§ Set of tasks:
1. In the passage on the Peace Bonds yields, translate this sentence into Spanish: "As the Philippine financial market was relatively calm when the Peace Bonds were auctioned, clearly, therefore, one of the yields was wrong."
2. Retype a section of the passage on the Peace Bonds yields, starting with "We have to note" and going on through "yields was wrong.".
━━━ Reading text
We have to note that the difference between the two yields is very significant and non-trivial in a reasonably efficient financial market. Thus, if this wide a yield movement takes place without the occurrence of a major market-shaking event, then the conclusion is that either the issuer paid too high a yield or the final buyer overpaid for the bond and is now suffering below-market yields. As the Philippine financial market was relatively calm when the Peace Bonds were auctioned, clearly, therefore, one of the yields was wrong.

If 11% was indeed the appropriate yield for the bonds, then the Department of Finance/Bureau of Treasury committed a serious mistake in the sale of the bonds and were remiss in their duty to protect the interests of government. Notwithstanding the openness of the auction and without having to allege that it was rigged, one could nevertheless argue that they should have devoted more time and effort explaining the features of the bond to more market participants in order to achieve the lower yield. If this were the case, then the critics are right and we, as taxpayers, should all join in condemning the issue as a major anomaly.
━━━━━━
━━━ Material supplied
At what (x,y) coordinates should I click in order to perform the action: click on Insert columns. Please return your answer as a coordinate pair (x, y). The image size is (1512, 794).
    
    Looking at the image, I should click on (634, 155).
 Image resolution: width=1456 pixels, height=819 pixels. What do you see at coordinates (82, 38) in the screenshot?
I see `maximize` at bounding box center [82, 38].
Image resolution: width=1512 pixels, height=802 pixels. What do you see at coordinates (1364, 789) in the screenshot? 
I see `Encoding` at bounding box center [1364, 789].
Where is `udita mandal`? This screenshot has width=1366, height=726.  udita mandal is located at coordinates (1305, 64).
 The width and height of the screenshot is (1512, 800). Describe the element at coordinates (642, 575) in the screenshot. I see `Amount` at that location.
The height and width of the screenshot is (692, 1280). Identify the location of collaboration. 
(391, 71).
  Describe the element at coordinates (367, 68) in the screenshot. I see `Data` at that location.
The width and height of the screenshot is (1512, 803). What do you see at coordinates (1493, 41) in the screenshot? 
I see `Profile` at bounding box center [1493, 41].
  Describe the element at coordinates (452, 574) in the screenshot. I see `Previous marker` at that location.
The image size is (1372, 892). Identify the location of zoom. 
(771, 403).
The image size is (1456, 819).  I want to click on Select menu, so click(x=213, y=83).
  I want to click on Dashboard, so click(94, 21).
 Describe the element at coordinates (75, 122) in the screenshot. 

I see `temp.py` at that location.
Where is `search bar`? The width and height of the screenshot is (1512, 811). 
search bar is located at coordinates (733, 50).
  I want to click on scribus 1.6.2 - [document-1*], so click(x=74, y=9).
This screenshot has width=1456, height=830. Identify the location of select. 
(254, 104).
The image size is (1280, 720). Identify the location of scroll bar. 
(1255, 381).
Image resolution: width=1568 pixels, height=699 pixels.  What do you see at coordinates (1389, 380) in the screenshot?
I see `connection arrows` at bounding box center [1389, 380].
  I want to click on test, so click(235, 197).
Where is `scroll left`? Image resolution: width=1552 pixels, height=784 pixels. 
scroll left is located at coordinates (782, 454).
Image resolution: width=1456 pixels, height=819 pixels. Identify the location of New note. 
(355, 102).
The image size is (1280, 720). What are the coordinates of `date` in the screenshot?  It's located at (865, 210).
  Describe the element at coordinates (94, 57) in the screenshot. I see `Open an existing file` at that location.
━━━━━━
§ Your responses:
1. Como el mercado financiero filipino estaba relativamente tranquilo cuando se subastaron los Bonos de la Paz, es evidente, por lo tanto, que uno de los rendimientos era erróneo.

2.
We have to note that the difference between the two yields is very significant and non-trivial in a reasonably efficient financial market. Thus, if this wide a yield movement takes place without the occurrence of a major market-shaking event, then the conclusion is that either the issuer paid too high a yield or the final buyer overpaid for the bond and is now suffering below-market yields. As the Philippine financial market was relatively calm when the Peace Bonds were auctioned, clearly, therefore, one of the yields was wrong.